INPUT –

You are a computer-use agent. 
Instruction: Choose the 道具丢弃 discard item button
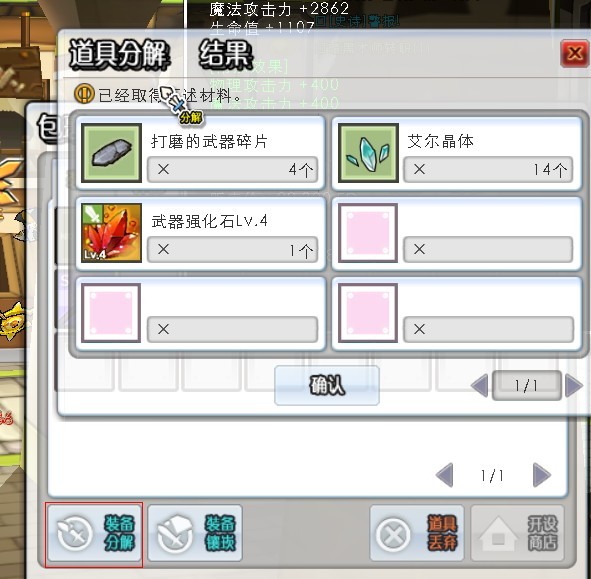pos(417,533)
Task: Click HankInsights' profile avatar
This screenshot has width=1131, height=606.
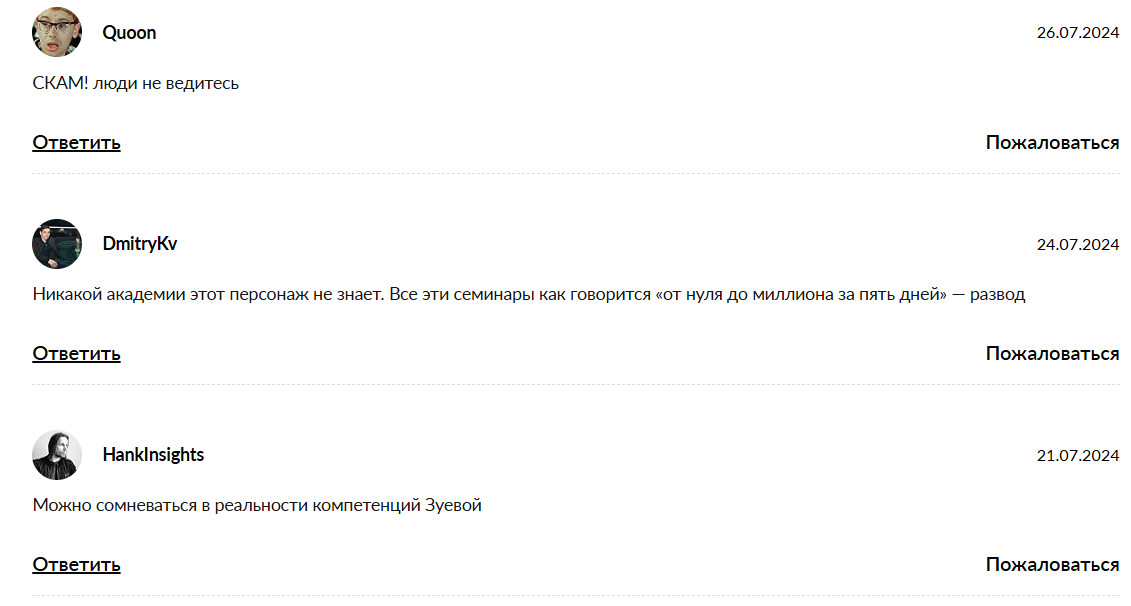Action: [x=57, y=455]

==

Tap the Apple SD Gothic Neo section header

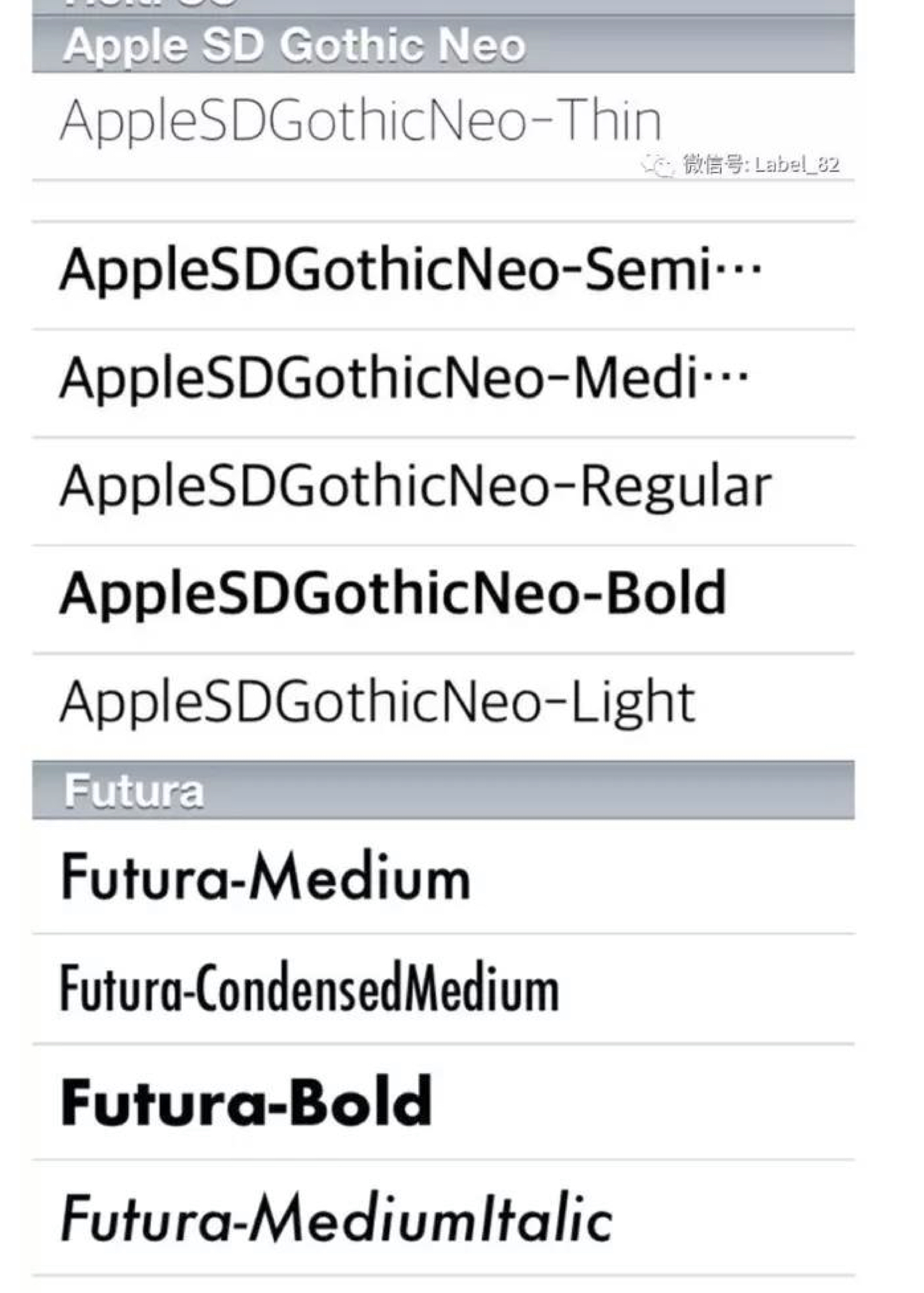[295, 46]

...

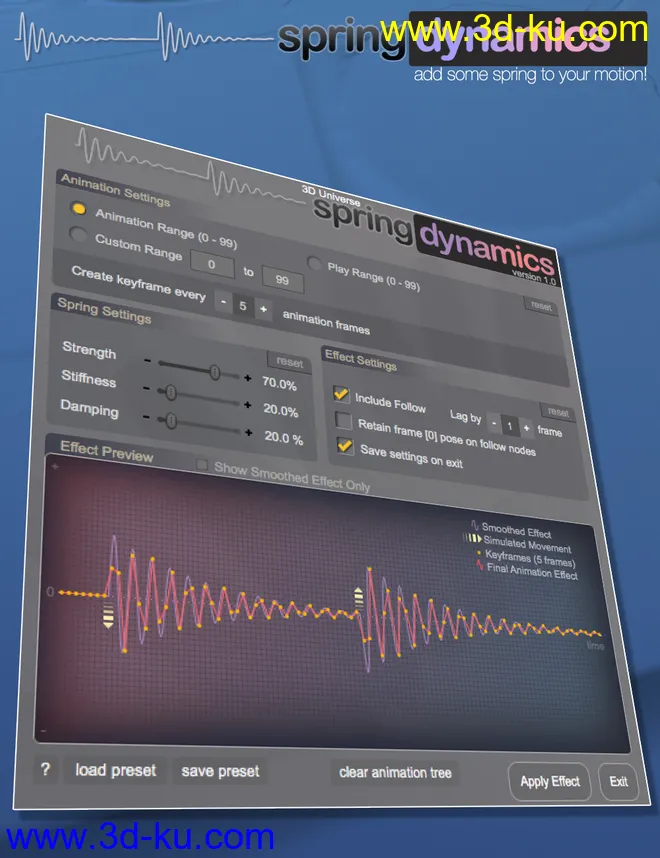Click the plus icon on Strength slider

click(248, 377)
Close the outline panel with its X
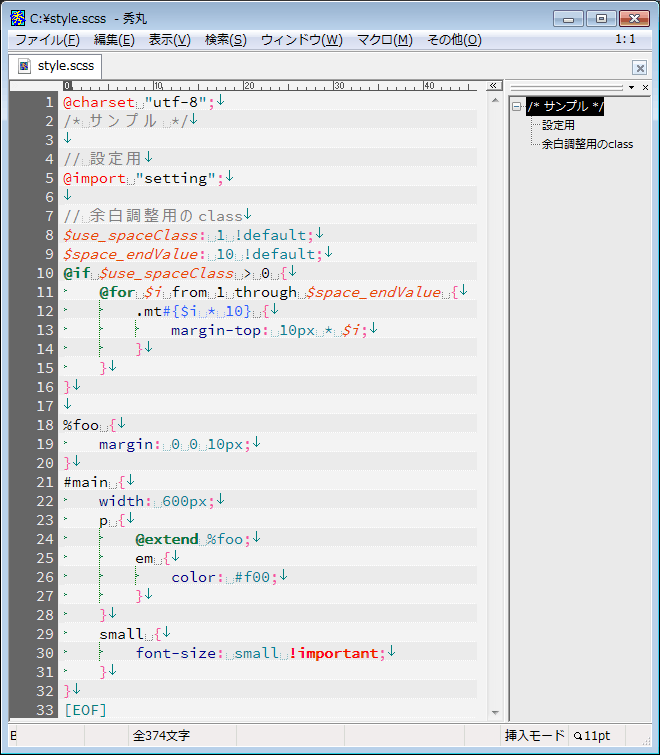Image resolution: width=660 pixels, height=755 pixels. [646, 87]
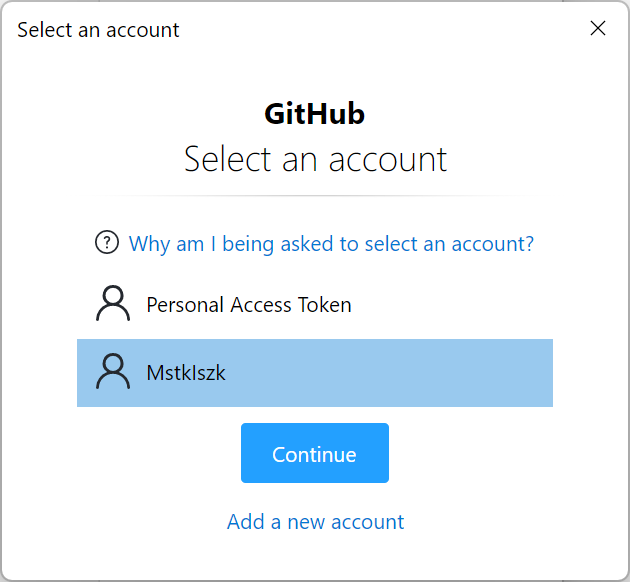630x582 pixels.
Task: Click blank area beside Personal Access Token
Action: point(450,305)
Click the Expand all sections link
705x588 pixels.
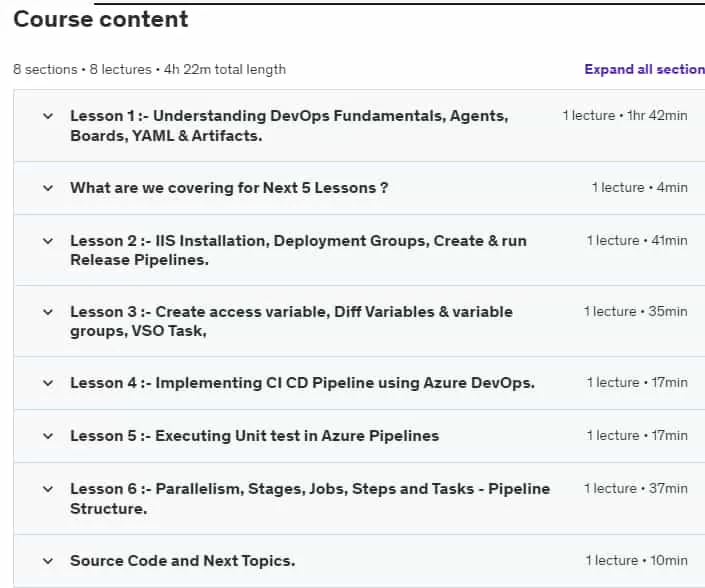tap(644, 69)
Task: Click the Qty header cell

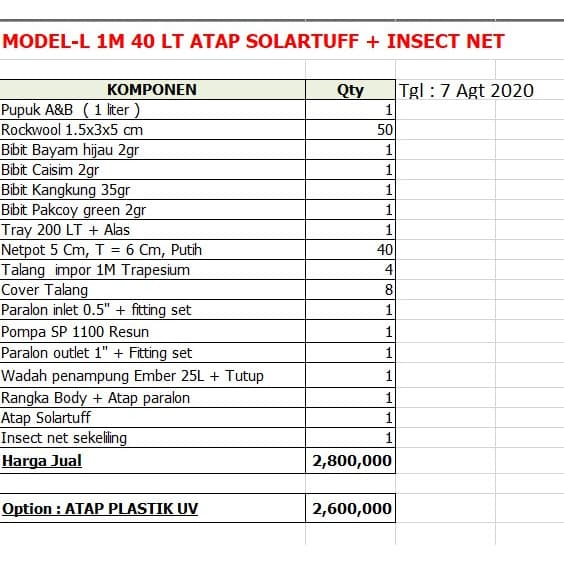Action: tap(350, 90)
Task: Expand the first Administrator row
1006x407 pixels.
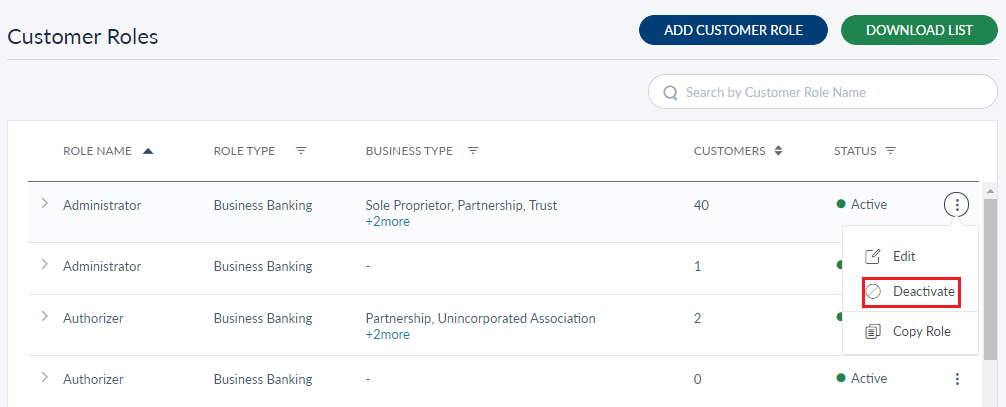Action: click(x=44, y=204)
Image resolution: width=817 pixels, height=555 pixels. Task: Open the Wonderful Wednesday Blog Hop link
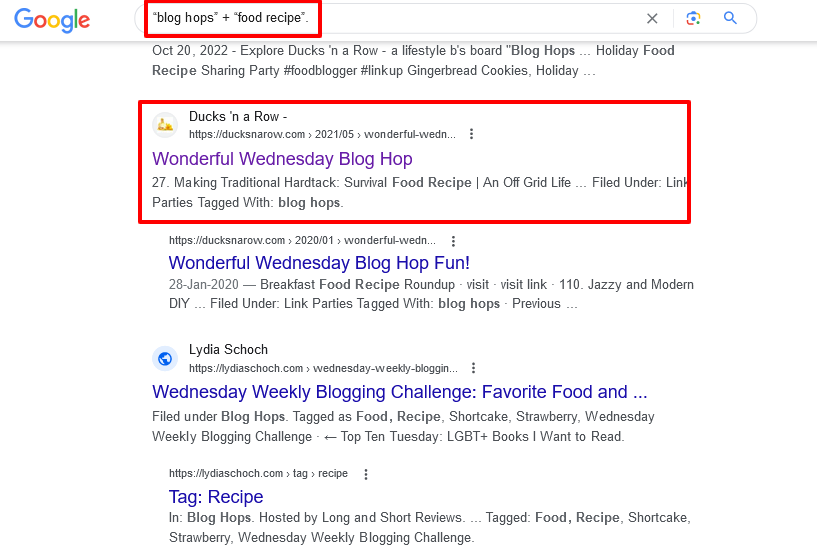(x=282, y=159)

WORK REQUEST –
Whenever the word "Expand" shows up in a line above, copy that line.

EXPECTED OUTPUT –
Click the Expand all sections link
Task: Expand the first Administrator row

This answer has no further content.